Apakah Bisa Diterima Semua Kalangan?
Dari segi peristilahan, cukup baik penerimaannya. Termasuk di kalangan akar rumput. Bukan istilah ilmiah yang susah dipahami. Mungkin karena memakai diksi berbahasa arab. Namun, apakah dari segi substansial dapat diterima semua kalangan? Mungkin.
Dar al-Ahd wa al-Syahadah artinya negara kesepakatan dan persaksian. Disebut kesepakatan karena negara ini adalah buah tangan dari kesepakatan para tokoh republik awal. Kemudian, disebut persaksian karena mendorong umat muslim turut serta dalam pembangunannya dan menyaksikan segala kemajuannya.
Baca Juga: Negara Pancasila, Negara Perjanjian dan Kesaksian (Darul Ahdi dan Darus Syahadah)
Persaksian bisa juga dimaknai sebagai ladang untuk berjuang. Bagaimana Kita ikut andil dalam pembangunan negeri ini adalah salah satu bentuk jihad. Dalam hal ini, jihad tidak hanya dimaknai perang dengan pedang, tapi juga memperbaiki kondisi republik ini adalah jihad.
Sebagai Strategi Politik Akomodatif
Saya bisa pahami mengapa organisasi akbar sekelas Muhammadiyah mengusung konsep Dar al-Ahdi wa al-Syahadah. Selain untuk menentukan sikapnya dalam bernegara, konsep Dar al-Ahdi wa al-Syahadah juga sebagai sebuah strategi politik akomodatif.
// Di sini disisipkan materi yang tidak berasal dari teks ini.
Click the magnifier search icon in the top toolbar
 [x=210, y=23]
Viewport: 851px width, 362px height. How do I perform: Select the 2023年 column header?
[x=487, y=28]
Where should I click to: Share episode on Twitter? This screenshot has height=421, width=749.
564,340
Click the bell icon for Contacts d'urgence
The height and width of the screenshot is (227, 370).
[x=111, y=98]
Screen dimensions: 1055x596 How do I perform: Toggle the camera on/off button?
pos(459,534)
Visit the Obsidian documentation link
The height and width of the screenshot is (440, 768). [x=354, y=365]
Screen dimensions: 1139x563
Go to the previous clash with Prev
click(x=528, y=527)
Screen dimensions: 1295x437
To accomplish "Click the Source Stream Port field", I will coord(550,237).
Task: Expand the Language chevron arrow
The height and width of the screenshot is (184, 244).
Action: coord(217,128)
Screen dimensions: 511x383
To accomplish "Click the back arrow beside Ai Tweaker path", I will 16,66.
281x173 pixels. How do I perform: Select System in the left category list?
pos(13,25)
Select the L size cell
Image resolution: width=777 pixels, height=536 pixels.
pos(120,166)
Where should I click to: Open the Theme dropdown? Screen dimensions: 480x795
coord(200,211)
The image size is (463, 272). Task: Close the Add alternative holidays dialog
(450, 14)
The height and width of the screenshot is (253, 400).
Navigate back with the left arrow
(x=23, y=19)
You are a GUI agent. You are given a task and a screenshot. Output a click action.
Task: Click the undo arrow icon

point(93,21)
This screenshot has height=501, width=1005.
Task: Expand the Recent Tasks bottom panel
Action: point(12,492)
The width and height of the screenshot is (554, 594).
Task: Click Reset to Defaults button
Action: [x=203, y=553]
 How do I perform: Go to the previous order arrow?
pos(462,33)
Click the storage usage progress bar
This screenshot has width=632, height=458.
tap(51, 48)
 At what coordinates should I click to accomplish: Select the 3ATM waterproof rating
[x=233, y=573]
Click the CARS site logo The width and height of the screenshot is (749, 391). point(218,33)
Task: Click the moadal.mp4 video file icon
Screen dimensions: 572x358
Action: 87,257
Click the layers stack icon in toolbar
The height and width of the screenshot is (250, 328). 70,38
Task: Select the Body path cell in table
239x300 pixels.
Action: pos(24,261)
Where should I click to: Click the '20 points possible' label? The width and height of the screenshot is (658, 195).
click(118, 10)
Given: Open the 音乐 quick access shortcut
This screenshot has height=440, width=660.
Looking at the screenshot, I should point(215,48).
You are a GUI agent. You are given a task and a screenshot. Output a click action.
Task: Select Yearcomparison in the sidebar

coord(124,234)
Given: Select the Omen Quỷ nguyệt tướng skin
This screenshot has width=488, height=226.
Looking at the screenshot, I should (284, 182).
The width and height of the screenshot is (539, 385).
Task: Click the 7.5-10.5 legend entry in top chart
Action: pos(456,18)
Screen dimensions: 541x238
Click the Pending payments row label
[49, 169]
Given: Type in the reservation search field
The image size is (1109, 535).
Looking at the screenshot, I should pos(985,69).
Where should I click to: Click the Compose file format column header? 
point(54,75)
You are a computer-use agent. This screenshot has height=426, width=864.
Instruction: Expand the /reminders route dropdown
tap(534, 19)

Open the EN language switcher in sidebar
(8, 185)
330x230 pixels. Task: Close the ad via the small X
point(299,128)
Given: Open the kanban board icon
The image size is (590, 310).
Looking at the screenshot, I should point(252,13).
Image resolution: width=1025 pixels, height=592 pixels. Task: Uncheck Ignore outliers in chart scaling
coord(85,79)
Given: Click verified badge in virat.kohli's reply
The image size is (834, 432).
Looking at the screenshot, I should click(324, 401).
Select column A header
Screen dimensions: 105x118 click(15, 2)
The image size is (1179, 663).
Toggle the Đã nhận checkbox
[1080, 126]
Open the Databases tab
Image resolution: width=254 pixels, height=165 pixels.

Kita mesti mengakui bahwa republik ini tidak sepenuhnya teokrasi. Juga tidak seutuhnya sekuler. Tapi berdiri antara keduanya. Republik ini adalah “sawah” yang sangat subur untuk segala benih. Baik teokrasi ataupun sekularisme mampu tumbuh subur. Keduanya punya basis yang kuat dari banyak kalangan. Itu yang membuat keduanya tumbuh subur.
Memang, negara ini tidak mengambil bentuk negara teokrasi. Namun, semangat teokrasi sangat kuat. Selain itu, tidak dipilihnya teokrasi juga memberi ruang bagi banyak orang untuk merasa memiliki dan selanjutnya juga ikut andil dalam pembangunan republik ini.
Karena itu, Dar al-Ahdi wa al-Syahadah sebagai alternatif yang dipilih oleh Muhammadiyah adalah bentuk strategi politik akomodatif. Yakni bagaimana mengakomodasi kemajuan-kemajuan negara sekuler. Juga mengakomodasi keunggulan-keunggulan negara teokrasi.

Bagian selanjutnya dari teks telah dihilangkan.